__What to produce__:
Would you repeat, exactly as given, the line with "The width and height of the screenshot is (1365, 556)." and every line after it to the end of the entries?

__Input data__:
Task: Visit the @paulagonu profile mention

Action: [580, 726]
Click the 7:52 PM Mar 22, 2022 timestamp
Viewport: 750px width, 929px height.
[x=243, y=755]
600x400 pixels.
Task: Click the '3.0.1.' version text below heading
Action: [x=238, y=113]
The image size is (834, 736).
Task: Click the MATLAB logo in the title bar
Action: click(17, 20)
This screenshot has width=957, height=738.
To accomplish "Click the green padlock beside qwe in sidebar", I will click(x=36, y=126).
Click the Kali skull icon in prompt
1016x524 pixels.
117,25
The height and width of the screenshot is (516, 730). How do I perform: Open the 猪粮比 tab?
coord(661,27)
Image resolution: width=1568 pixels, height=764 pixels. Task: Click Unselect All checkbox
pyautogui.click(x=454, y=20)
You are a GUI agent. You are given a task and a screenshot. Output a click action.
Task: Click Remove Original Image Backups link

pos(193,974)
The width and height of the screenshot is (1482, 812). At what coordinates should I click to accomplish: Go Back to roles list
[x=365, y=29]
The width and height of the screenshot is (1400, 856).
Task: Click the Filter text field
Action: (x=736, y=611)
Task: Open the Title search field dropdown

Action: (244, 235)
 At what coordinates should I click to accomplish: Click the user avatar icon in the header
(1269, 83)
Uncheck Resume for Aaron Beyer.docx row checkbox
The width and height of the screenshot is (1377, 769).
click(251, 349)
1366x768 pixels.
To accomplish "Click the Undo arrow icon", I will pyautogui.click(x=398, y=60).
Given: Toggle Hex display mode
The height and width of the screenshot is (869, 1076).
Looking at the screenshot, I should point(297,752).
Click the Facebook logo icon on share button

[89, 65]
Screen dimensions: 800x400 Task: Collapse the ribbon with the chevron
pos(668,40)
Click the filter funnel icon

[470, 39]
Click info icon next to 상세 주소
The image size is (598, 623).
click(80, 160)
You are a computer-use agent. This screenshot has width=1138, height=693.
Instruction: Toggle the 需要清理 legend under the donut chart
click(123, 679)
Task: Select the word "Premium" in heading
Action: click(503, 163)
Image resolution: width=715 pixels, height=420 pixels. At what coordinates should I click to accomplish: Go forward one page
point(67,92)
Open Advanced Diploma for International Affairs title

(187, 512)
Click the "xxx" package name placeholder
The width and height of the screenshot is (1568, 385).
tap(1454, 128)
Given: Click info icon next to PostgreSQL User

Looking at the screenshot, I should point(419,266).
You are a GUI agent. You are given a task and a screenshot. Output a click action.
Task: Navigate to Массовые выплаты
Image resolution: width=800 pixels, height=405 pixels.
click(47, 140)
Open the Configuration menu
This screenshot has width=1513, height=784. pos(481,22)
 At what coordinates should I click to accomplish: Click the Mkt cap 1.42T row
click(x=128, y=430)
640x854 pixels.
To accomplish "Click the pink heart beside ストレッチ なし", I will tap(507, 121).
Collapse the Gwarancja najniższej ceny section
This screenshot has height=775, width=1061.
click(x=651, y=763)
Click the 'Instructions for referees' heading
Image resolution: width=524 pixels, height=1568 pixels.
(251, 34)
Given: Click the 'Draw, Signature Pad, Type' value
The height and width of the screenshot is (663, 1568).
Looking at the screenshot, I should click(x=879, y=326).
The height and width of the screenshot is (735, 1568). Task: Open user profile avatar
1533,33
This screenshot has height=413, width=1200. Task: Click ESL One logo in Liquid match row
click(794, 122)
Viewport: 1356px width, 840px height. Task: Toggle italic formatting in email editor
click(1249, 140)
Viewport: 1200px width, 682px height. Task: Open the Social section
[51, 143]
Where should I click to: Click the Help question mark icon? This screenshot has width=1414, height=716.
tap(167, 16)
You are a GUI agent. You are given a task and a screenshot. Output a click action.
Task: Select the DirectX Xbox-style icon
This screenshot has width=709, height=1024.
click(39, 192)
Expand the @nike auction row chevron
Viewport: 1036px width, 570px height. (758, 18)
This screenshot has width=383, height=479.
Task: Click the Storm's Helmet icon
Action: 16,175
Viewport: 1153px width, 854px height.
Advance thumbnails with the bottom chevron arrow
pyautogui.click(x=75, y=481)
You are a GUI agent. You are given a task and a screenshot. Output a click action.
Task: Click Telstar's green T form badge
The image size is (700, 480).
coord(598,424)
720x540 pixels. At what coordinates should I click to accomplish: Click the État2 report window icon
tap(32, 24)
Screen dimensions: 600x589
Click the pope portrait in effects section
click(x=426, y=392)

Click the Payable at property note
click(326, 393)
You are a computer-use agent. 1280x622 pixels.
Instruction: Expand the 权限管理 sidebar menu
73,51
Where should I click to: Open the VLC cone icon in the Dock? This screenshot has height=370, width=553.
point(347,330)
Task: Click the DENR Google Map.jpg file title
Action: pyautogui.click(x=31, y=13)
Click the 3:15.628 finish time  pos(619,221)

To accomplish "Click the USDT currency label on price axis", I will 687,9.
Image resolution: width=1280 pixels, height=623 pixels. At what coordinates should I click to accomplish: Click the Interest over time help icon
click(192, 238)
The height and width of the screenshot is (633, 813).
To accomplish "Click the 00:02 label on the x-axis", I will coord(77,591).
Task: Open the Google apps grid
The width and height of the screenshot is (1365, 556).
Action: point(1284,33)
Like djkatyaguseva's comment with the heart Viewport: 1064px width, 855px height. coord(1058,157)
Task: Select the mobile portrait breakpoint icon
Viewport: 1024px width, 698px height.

__Response for this exercise__:
The width and height of the screenshot is (1365, 556).
Action: point(1284,33)
Like djkatyaguseva's comment with the heart Viewport: 1064px width, 855px height. coord(1058,157)
Task: Select the mobile portrait breakpoint icon
Viewport: 1024px width, 698px height.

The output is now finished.